Saved data entries:
* * *
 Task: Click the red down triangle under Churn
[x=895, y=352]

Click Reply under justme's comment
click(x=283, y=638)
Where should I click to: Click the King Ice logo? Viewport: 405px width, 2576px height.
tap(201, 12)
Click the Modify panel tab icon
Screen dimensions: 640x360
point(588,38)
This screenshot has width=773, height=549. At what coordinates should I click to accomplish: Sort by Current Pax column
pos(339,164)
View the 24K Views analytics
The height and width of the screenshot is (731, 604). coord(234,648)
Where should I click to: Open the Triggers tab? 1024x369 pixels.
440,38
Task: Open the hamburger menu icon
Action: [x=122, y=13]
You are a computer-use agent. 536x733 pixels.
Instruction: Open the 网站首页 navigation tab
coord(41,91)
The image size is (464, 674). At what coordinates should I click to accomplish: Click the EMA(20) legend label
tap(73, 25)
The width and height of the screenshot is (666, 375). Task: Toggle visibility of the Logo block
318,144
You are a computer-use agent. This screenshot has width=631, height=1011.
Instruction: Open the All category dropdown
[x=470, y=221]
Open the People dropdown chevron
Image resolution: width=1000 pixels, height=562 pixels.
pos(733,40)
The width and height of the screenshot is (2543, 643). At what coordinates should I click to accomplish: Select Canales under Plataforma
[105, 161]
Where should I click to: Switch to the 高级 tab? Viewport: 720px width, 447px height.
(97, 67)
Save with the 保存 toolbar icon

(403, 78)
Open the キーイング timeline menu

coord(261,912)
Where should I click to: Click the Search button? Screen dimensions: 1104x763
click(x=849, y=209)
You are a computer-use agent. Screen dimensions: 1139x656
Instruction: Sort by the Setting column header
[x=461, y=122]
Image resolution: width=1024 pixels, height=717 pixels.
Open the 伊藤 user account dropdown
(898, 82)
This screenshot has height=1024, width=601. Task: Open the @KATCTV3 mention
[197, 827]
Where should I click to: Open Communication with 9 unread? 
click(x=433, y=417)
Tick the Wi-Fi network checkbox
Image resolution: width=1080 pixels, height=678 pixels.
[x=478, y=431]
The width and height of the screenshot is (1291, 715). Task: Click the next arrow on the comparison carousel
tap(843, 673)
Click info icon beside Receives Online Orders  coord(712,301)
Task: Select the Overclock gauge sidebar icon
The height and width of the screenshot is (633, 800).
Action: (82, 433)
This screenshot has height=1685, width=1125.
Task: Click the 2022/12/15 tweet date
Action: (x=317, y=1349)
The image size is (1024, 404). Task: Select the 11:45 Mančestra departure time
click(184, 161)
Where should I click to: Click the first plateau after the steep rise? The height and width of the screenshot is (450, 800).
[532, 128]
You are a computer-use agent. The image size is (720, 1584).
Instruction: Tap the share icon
* * *
The expected answer is each line of the records above that includes the string "computer".

YOUR SOLUTION:
You are a computer-use agent. 536x733 pixels.
You are a computer-use agent. This screenshot has width=631, height=1011.
You are a computer-use agent. Screen dimensions: 1139x656
You are a computer-use agent. The image size is (720, 1584).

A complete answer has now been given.